START Passage to read

Latin for Beginners eBook

This eBook from the Gutenberg Project consists of approximately 433 pages of information about Latin for Beginners.

    [Footnote 1:  The -a:- is shortened before -m final, and -e:-
    before -t final and before -nt. (Cf.  Sec. 12.2.)]

    [Footnote 2:  The -i:- is, of course, shortened, being before
    another vowel. (Cf.  Sec. 12.1.)]


  1. re’gam, I shall rule au’diam, I shall hear
  2. re’ge:s, you will rule au’die:s, you will hear
  3. re’get, he will rule au’diet, he will hear

  1. rege:’mus, we shall rule audie:’mus, we shall hear
  2. rege:’tis, you will rule audie:’tis, you will hear
  3. re’gent, they will rule au’dient, they will hear

  1.  Observe that the future of the third conjugation is like the
  present of the second, excepting in the first person singular.

  2.  In the same manner inflect the verbs given in Sec. 148.


I. 1.  Dicet, ducetis, muniemus. 2.  Dicent, dicetis, mittemus. 3.  Munient, venient, mittent, agent. 4.  Ducet, mittes, veniet, aget. 5.  Muniet, reperietis, agemus. 6.  Mittam, veniemus, regent. 7.  Audietis, venies, reperies. 8.  Reperiet, agam, ducemus, mittet. 9.  Videbitis, sedebo, vocabimus.

II. 1.  I shall find, he will hear, they will come. 2.  I shall fortify, he will send, we shall say. 3.  I shall drive, you will lead, they will hear. 4.  You will send, you will fortify, (sing. and plur.), he will say. 5.  I shall come, we shall find, they will send.

END Passage to read
START Information given

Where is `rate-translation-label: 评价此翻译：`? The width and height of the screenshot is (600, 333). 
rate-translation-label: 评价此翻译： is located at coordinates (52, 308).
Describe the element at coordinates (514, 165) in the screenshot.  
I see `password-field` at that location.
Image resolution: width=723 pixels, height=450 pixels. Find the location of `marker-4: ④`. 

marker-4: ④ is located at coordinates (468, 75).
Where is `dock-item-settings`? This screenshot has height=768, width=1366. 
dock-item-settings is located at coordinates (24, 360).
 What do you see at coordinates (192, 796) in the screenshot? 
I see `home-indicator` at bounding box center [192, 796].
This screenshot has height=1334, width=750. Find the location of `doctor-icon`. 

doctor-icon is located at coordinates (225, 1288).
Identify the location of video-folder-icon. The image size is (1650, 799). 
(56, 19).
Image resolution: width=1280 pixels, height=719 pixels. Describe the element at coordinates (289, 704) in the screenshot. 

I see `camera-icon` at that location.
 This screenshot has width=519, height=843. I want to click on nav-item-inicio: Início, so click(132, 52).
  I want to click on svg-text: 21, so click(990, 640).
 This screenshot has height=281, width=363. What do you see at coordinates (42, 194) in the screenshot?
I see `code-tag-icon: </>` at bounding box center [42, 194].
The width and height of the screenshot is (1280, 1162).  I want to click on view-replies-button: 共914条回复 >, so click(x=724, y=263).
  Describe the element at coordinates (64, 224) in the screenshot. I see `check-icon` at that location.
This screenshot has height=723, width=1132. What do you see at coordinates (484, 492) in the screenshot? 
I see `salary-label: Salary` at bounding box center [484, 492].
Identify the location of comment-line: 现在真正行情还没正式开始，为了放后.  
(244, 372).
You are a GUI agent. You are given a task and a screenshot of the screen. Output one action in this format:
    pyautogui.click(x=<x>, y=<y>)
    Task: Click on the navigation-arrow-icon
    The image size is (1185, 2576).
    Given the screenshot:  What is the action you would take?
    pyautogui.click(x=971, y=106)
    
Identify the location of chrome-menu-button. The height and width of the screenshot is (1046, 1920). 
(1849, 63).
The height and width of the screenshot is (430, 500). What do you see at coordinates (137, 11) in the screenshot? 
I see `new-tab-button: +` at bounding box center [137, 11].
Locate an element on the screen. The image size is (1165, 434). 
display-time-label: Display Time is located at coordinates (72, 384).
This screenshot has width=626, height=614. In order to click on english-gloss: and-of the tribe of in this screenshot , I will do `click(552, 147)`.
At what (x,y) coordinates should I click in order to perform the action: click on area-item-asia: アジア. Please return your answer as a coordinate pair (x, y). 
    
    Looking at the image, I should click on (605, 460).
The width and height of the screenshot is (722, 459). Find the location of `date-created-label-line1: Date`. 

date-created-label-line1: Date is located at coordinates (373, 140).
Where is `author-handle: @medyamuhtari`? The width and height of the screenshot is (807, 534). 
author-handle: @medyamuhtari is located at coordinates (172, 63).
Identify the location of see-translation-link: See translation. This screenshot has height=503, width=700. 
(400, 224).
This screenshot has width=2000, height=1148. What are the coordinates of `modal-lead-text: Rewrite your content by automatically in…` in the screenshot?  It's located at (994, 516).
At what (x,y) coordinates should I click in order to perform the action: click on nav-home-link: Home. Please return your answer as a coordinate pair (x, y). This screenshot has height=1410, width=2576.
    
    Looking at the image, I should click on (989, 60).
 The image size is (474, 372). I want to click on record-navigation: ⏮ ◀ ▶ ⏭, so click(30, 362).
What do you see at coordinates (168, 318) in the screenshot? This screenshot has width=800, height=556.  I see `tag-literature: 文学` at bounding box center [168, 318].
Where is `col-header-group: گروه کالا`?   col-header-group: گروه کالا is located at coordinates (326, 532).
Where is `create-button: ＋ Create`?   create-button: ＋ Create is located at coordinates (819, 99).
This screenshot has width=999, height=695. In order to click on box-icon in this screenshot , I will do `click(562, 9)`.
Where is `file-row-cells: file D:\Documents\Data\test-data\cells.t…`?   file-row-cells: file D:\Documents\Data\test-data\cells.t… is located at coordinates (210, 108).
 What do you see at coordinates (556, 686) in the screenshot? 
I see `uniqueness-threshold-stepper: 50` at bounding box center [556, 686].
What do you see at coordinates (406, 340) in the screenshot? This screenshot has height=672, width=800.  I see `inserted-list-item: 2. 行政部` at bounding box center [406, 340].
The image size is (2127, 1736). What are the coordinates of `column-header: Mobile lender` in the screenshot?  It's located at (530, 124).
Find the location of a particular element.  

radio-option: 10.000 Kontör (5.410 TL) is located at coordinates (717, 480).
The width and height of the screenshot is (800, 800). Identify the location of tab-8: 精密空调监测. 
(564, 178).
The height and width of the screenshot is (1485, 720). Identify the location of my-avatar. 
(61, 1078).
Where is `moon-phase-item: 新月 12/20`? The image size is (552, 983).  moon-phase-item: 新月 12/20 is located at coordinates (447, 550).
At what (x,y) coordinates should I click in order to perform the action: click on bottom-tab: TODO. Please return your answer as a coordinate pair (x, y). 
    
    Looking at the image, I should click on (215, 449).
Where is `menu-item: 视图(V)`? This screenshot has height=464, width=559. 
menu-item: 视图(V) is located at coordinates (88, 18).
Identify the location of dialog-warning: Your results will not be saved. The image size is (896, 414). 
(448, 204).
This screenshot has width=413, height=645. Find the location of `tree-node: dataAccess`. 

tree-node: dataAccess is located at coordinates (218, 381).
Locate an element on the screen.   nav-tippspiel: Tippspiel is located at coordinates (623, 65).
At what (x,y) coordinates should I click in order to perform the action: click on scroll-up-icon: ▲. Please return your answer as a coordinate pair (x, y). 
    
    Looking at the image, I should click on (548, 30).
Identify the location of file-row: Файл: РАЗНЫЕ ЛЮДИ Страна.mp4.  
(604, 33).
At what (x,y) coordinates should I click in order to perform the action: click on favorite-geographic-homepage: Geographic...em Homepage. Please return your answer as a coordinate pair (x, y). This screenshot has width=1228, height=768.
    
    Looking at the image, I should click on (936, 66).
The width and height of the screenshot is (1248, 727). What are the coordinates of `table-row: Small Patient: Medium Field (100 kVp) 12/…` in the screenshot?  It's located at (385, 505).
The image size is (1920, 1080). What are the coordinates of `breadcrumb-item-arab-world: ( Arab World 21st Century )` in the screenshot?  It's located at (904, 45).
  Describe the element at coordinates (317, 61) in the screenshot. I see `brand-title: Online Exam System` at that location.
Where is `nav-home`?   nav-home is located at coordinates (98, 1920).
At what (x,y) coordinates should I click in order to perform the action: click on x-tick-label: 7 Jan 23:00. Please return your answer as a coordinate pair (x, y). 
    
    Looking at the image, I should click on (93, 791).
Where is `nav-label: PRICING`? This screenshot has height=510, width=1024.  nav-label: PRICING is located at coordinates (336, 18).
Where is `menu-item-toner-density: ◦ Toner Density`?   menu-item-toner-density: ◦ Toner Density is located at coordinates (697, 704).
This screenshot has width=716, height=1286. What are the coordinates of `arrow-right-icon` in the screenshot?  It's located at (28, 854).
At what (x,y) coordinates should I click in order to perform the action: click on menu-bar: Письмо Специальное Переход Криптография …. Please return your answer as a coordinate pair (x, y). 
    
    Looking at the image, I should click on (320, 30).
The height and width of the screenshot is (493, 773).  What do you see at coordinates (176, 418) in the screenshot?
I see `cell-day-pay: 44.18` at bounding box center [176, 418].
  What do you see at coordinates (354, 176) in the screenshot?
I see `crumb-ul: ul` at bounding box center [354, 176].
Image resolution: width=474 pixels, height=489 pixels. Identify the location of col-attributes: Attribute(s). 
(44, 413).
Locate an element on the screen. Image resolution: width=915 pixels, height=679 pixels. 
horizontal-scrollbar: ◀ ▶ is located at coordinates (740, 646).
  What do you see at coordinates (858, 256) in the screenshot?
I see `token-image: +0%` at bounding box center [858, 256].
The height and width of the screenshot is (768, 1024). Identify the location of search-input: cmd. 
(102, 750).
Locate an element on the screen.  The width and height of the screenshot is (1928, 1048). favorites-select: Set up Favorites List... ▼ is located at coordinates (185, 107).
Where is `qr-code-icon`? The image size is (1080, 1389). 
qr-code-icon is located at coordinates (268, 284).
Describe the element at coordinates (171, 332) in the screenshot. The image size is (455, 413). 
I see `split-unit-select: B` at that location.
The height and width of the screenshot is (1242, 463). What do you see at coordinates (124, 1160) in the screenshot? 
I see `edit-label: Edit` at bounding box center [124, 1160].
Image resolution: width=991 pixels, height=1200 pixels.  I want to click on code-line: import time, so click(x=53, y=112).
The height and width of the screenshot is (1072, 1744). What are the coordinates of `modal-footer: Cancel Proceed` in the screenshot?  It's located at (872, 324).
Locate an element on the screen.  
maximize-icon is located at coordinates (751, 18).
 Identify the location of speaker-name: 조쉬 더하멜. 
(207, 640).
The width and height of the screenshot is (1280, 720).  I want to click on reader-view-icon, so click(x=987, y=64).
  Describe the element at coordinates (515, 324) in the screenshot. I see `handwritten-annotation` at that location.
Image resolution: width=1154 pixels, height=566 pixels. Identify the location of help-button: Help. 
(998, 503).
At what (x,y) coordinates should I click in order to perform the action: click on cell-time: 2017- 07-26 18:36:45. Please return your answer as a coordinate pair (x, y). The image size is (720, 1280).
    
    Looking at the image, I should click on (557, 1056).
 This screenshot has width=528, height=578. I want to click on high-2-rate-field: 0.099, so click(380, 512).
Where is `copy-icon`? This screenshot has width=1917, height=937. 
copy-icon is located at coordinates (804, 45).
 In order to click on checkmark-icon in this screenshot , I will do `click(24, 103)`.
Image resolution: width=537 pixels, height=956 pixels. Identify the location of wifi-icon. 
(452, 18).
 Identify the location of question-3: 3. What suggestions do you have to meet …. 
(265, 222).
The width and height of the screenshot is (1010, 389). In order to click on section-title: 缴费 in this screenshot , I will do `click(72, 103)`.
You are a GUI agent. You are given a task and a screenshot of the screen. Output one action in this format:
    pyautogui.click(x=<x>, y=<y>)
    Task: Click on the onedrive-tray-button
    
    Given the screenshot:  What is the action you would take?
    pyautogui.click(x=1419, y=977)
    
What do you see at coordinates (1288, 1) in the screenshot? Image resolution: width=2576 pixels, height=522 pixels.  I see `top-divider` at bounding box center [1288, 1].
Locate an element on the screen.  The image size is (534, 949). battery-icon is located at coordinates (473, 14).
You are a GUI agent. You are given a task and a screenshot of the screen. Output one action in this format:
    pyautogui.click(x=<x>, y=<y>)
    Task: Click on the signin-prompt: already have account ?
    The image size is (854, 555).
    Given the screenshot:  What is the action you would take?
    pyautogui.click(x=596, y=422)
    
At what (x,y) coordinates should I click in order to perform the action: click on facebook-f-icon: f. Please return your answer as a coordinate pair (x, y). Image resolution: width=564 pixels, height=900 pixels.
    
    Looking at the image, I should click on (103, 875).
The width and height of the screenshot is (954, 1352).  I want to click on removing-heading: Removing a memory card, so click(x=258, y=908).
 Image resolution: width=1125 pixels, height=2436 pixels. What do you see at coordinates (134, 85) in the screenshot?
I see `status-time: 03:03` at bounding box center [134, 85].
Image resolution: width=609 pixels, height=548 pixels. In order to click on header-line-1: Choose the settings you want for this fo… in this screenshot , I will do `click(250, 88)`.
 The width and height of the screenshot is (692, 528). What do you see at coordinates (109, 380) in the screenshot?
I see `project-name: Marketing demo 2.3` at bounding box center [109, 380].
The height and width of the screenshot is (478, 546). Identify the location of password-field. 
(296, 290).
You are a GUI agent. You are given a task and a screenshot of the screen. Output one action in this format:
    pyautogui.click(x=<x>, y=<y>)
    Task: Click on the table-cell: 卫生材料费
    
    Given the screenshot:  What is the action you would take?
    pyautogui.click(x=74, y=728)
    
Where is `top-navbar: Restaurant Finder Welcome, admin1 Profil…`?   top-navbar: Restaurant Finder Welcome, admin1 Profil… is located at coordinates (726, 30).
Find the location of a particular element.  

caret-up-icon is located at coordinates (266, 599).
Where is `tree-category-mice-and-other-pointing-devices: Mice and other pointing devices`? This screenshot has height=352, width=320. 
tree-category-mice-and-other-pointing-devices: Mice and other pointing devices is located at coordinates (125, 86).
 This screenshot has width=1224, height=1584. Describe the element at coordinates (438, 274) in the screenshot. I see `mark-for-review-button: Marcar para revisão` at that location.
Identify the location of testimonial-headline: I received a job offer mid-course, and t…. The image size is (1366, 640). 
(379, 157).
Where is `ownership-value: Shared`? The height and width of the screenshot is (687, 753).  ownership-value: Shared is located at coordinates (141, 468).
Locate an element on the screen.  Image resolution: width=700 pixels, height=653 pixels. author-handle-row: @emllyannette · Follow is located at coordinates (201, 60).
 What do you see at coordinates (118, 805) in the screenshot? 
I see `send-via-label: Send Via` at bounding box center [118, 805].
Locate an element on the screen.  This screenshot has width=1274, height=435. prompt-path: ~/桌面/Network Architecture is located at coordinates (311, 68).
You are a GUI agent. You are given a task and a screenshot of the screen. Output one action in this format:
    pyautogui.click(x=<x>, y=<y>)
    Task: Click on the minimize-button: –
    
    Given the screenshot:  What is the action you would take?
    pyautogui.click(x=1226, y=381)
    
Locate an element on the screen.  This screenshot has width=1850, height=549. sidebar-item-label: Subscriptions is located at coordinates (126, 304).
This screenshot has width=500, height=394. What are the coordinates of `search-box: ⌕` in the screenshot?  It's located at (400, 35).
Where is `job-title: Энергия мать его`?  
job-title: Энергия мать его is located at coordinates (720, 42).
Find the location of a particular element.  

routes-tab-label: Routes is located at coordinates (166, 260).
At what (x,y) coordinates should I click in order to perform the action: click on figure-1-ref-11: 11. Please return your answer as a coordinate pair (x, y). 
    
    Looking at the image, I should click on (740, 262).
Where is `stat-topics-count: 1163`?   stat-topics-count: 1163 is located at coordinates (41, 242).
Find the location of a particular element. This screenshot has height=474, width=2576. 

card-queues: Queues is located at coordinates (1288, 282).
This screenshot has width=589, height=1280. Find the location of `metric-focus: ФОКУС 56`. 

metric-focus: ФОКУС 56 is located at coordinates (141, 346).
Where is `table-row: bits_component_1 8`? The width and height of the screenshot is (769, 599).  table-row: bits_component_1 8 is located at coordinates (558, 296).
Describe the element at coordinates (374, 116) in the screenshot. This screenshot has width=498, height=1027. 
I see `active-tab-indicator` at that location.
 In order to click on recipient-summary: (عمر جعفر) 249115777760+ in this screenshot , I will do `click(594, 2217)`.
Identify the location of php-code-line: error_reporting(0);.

END Information given

* What you need to do *
**A)** Answer these questions from the Latin lesson:
(i) According to the first footnote, before what is -e:- shortened?
(ii) Which tense of which conjugation does the future of the third conjugation resemble, and with what exception?
(iii) About how many pages does the eBook hold?
**B)** Write the next part of the Latin lesson, picking up after its final sentence.

* Solved problems *
**A)**
(i) Before -t final and before -nt.
(ii) The present of the second conjugation, except in the first person singular.
(iii) About 433 pages.

**B)**
6.  Who[3] will believe the story?  I[4] shall believe the story. 7.  Whose friends do you favor?  We favor our friends. 8.  Who will resist our weapons?  Sextus will resist your weapons. 9.  Who will persuade him?  They will persuade him. 10.  Why were you injuring my horse?  I was not injuring your horse. 11.  Whom does a good slave obey?  A good slave obeys his master. 12.  Our men were eager for another battle.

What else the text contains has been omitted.